[Source records Boundary: Start]

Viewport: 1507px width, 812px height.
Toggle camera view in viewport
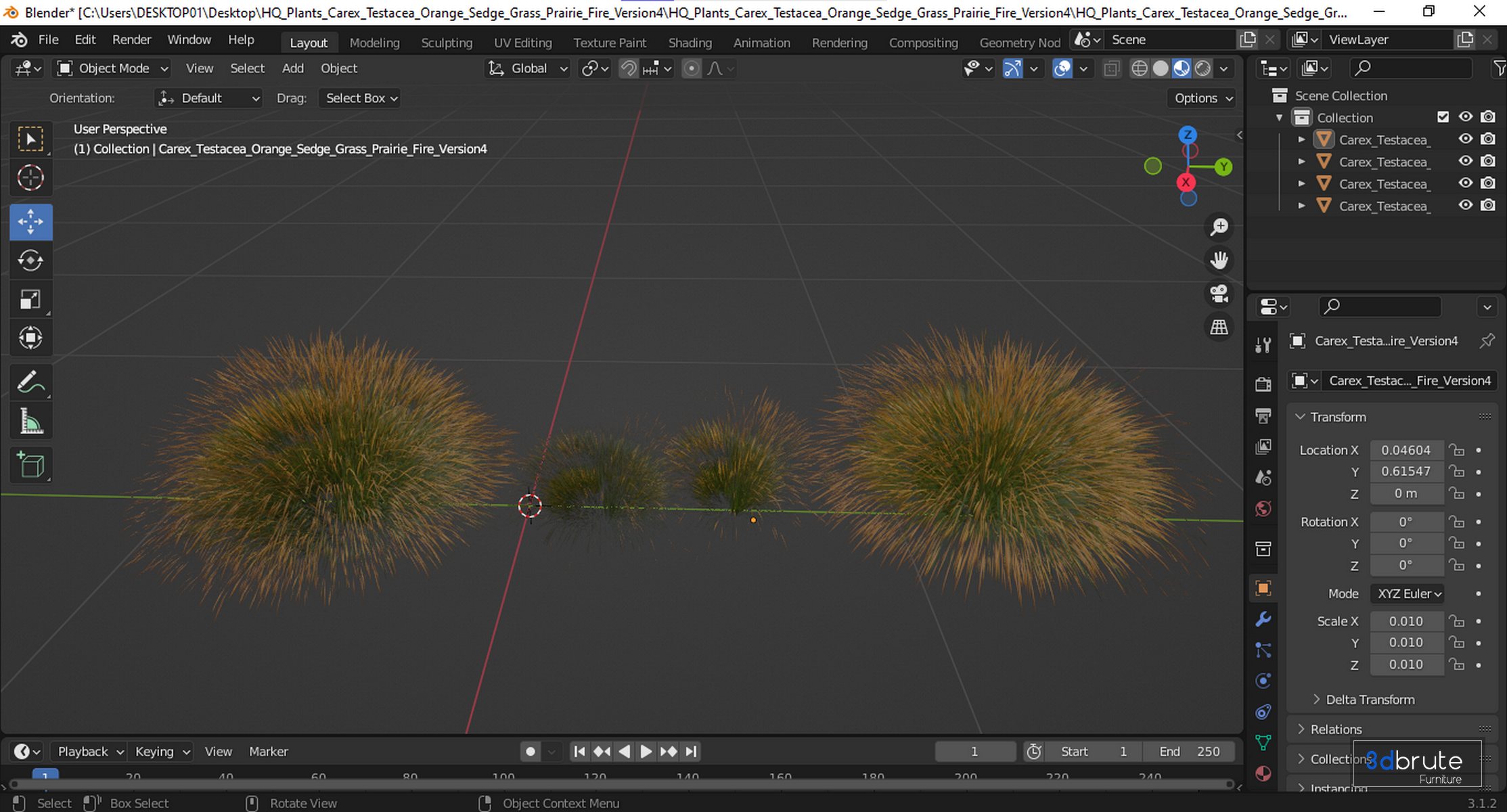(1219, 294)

[Source records Boundary: End]
[Source records Boundary: Start]

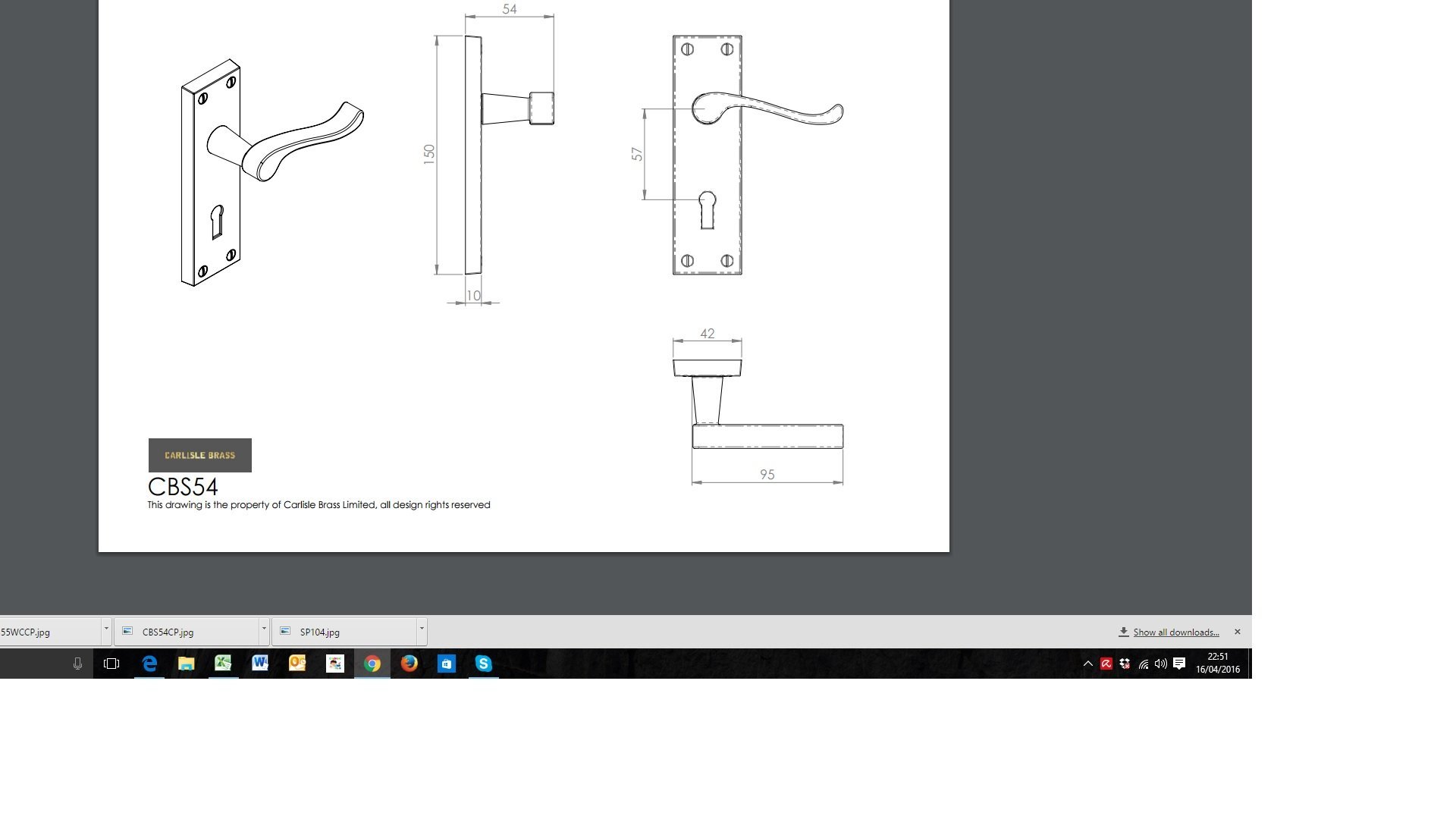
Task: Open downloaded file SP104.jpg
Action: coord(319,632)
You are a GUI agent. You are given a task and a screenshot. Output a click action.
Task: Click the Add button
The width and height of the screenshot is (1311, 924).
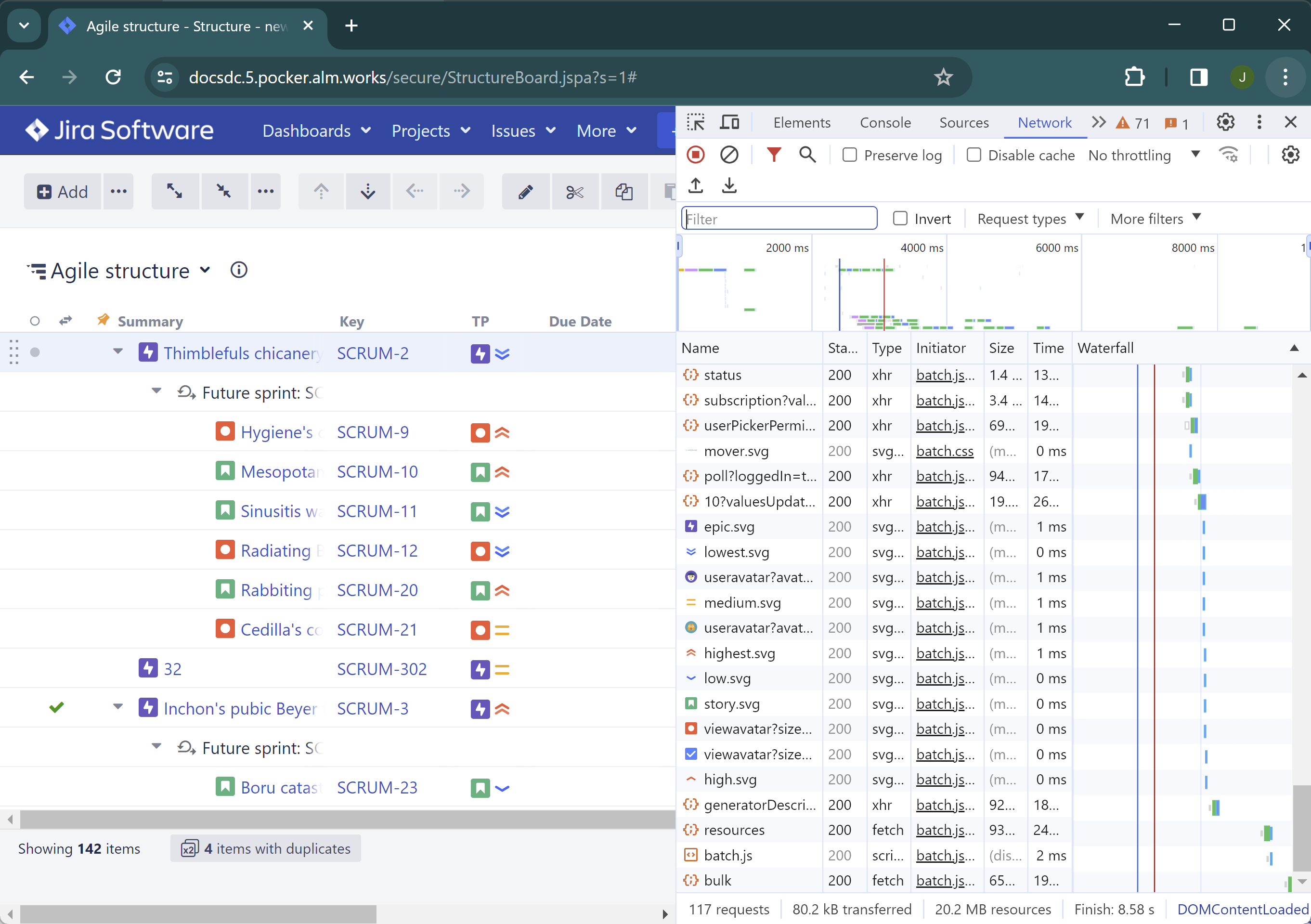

[Source records Boundary: End]

> Work required
Out of the records above, pull each line containing the word "height".

> Solved problem
Viewport: 1507px width, 812px height.
The width and height of the screenshot is (1311, 924).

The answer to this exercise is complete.